Mark Maunder – Wordfence Founder.

 

Did you enjoy this post? Share it!

Comments

6 Comments
  • Good to point out these features as I tend to overlook. This has been and is still one of the best security plugins for WP. I have run all sorts of other security plugins and have still gotten hacked. Wordfence + Cloudflare keeps my sites safe. I will start using the on site scan.

    thanks

  • I actually feel safer and see more clearly the benefits to source code scanning and the value of WordFence - Thank you!

    I have one question regarding what you have mentioned here regarding the scan option for files outside the WordPress installation. What if I have several WordPress installations in a single hosting account, each with a copy of WordFence, and each set to scan files outside the WordPress installation. Would this mean that each instance of WordFence is scanning all of the other copies of WordPress? If so, is it your recommendation to disable this feature. It seems like it would be a considerable resource drain if, say, ten copies of WordFence were each scanning its own plus nine other copies of WordPress.

    Again, thanks, and I've enjoyed your community communication over the time I've had WordFence installed.

    • Hi Tom,

      Short answer: Yes disable it if you already have Wordfence running on the other sites.

      Longer answer: We don't do core, theme and plugin verification on those other directories. We are scanning them for malware, bad URL's, known virus/infection signatures and so on. So we treat them as if they are not WordPress installs, but simply more files in your existing installation. So the CPU usage is less, but if you have a large site it can be significant.

      Also we've run into issues where the scanner will fall down a rabbit hole following a circular symbolic link or will scan device driver directories which can be problematic. So unless you're sure you need that feature I'd leave it disabled.
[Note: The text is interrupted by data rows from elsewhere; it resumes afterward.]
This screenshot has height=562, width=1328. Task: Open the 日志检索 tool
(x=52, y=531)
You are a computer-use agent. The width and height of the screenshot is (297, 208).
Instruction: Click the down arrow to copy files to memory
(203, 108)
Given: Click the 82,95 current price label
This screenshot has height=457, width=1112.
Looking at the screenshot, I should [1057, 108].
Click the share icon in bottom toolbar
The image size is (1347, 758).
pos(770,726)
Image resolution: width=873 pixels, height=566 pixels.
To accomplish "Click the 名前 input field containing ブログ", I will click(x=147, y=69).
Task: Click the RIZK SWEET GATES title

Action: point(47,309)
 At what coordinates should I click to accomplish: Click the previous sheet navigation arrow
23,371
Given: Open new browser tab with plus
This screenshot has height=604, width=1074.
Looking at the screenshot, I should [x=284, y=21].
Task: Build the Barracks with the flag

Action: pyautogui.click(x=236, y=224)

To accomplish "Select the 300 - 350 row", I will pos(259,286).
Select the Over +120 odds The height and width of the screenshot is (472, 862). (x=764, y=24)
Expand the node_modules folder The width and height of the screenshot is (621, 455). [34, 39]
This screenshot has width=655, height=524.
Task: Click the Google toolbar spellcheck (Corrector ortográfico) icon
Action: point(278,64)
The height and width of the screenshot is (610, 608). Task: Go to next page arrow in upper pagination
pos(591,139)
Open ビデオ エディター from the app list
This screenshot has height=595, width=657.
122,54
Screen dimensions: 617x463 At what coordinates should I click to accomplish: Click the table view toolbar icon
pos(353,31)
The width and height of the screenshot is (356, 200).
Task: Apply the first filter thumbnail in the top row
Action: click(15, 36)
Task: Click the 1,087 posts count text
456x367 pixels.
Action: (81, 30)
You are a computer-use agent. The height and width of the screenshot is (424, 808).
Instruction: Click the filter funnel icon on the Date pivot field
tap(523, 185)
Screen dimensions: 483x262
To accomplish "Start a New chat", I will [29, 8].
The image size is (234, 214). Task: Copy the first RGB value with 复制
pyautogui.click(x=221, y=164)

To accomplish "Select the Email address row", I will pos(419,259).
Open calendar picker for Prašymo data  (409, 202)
The only time we usually recommend it is if you're already infected and are trying to clean your site.

      Regards,

      Mark.

      • My main site (see above) runs from the /public_html/ root and I have 5 other sites running from sub_directories - would all six sites be effectively scanned by enabling 'scan outside wordpress folders'?

        At the moment I have a copy of Wordfence running in each with the 'scan outside' option disabled. Each of these sites are running as individual domains and not as part of a WordPress multi-site installation. (I have often thought about using muti-site but, frankly I am nervous about making the transition on sites that are live and stable - the don't fix what ain't broken adage!).

        Great product by the way!

  • I was able to understand what you just wrote. Too many other sites are too techie for me, but your English is understandable. Thanks for this explanation.

  • This post makes me wonder why remote scans are included as a Wordfence premium feature?

    I have made sort of a hobby out hunting down and reporting pharma hacks. At first I was running into some webmasters who would email me telling me they ran an external scan and that their site was
    fine. I found I had to send them proof that the hack was there.

    I would bet that hackers test their hacks on external scanners to be sure they cannot be detected.

    I've tested hundreds of sites on external scanners. They catch less than 20% of the hacks. When they do catch a hack it is usually because the site was blacklisted or had been hacked more than once. All of the hacks that I have looked at have what is basically an independent site hidden within the real site with no linking between the it and the real site. Crawling the site will not expose the hidden site

    For Black Hat SEO hacks like the various Pharma hacks I doubt if there is anything better that Google's "site" operator combined with spammy words to begin your search for hacks. After locating the URLs created by the hack in Google search results you can look at Google's cache of these pages or you can use a browser capable of having the user agent set as a Googlebot to see the pages on the site.

    This still does not show you the code that redirects pages or the code that creates back doors or automatically recreate the hack after it is removed.

    I do wonder if your internal scanner checks the .htaccess file? Many of the hacks that I have seen have added code to the .htaccess file.